■ 你的任务 ■
请将文档节选中从“head2.next = Node(5)”到“半部分链表值一样，则为回文。”的这一段重写一遍，并把其中的“栈”替换为“堆栈”。

给定两个有序链表的头指针 head1 和 head2 ，打印两个链表的公共部分。

 

思路：

代码：

class Node:
    def __init__(self,value):
        self.value = value
        self.next = None
def compareLian(head1,head2):
    # res = 0
    while head1 and head2:
        if head1.value < head2.value:
            head1 = head1.next
        elif head1.value == head2.value:
            print(head1.value)
            head1 = head1.next
            head2 = head2.next
        else:
            head2 = head2.next
            
head1 = Node(1)
head1.next = Node(2)
head1.next.next = Node(5)
head2 = Node(2)
head2.next = Node(5)
head2.next.next = Node(6)
compareLian(head1,head2)

五、判断一个链表是否为回文结构

 题目：

思路1：采用栈存储遍历完链表，再看栈的数据是不是回文结构

思路2：将链表折半，将链表右半部分放入栈中，栈取数和左半部分链表值一样，则为回文。

■ 已知信息 ■
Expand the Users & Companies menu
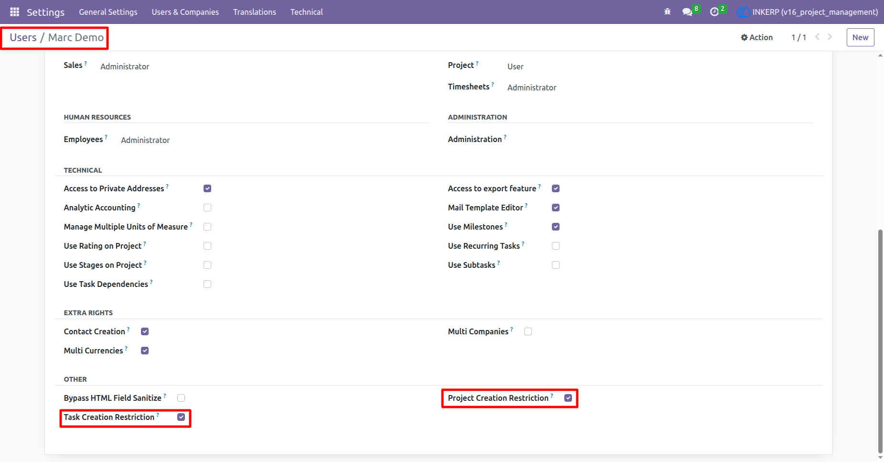 coord(185,12)
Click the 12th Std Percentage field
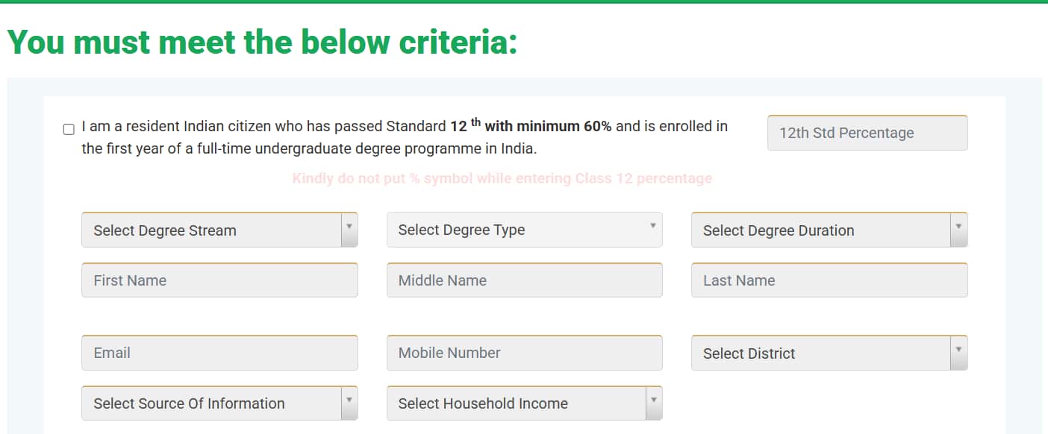This screenshot has width=1048, height=434. (x=867, y=133)
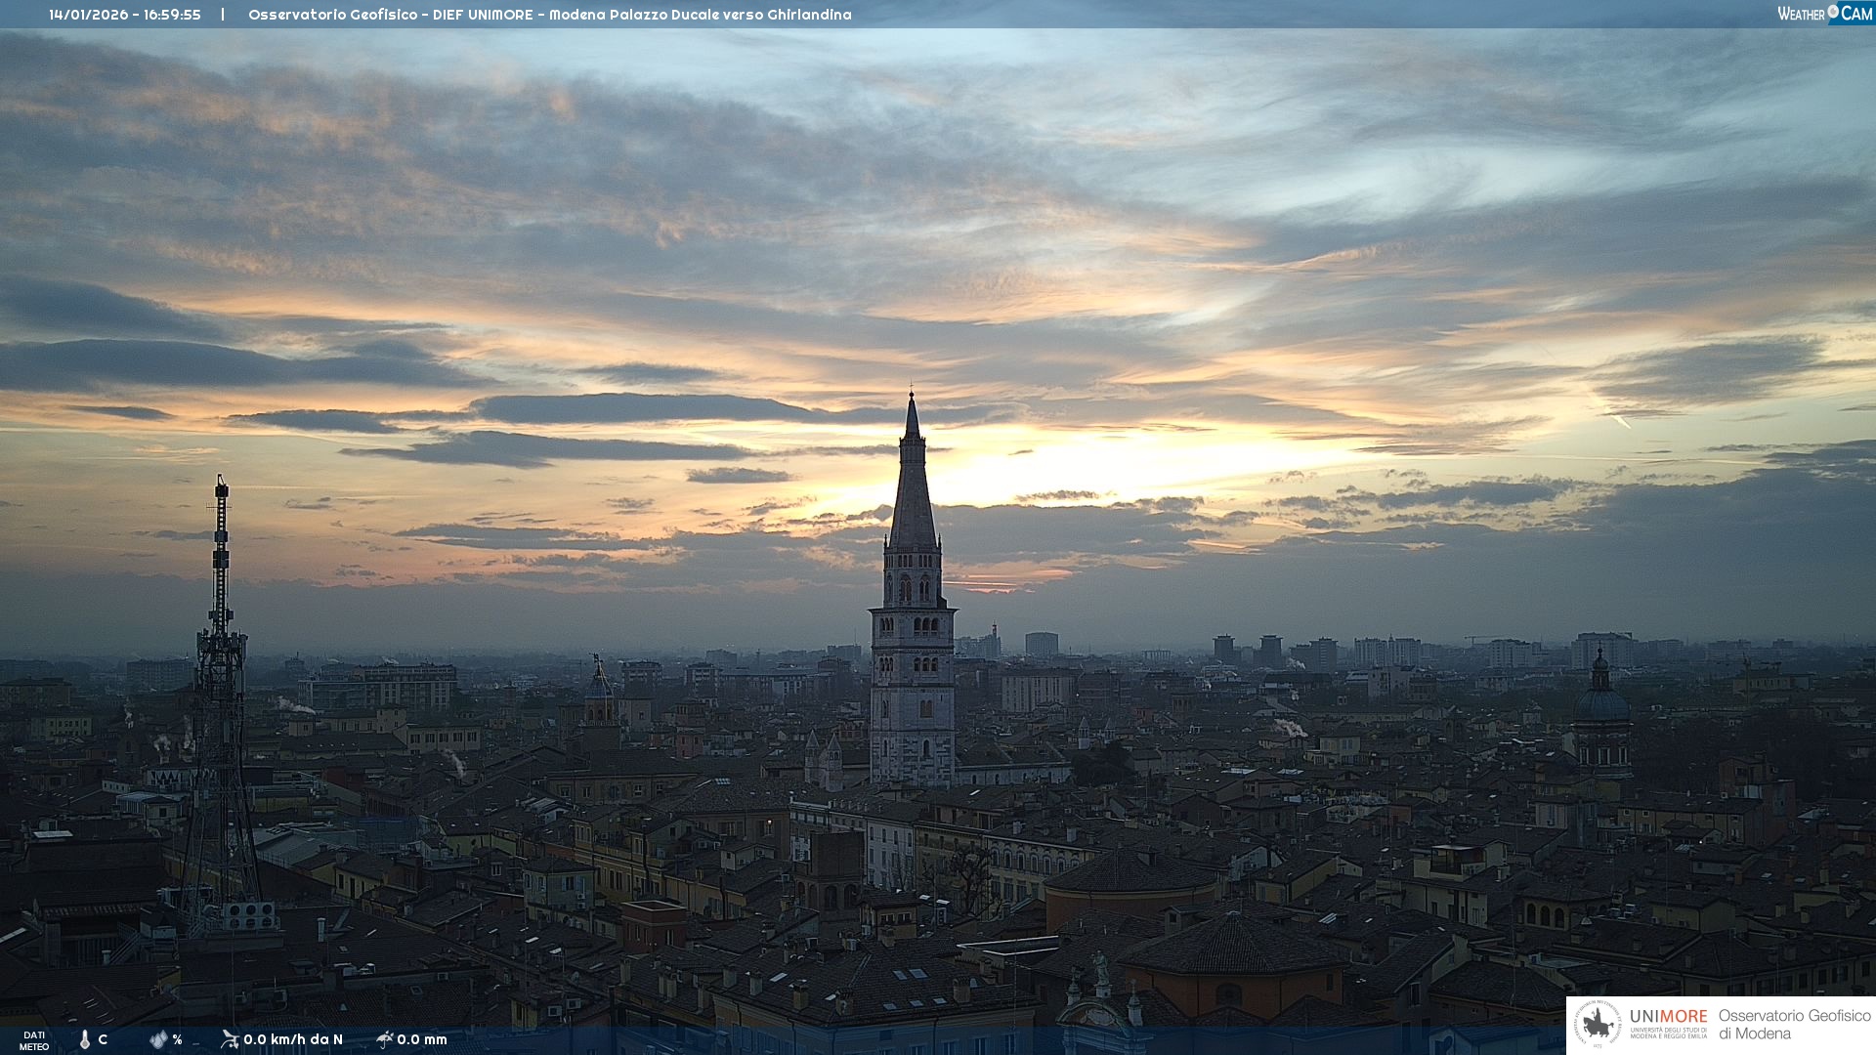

■ 练习输出 ■
head2.next = Node(5)
head2.next.next = Node(6)
compareLian(head1,head2)

五、判断一个链表是否为回文结构

 题目：

思路1：采用堆栈存储遍历完链表，再看堆栈的数据是不是回文结构

思路2：将链表折半，将链表右半部分放入堆栈中，堆栈取数和左半部分链表值一样，则为回文。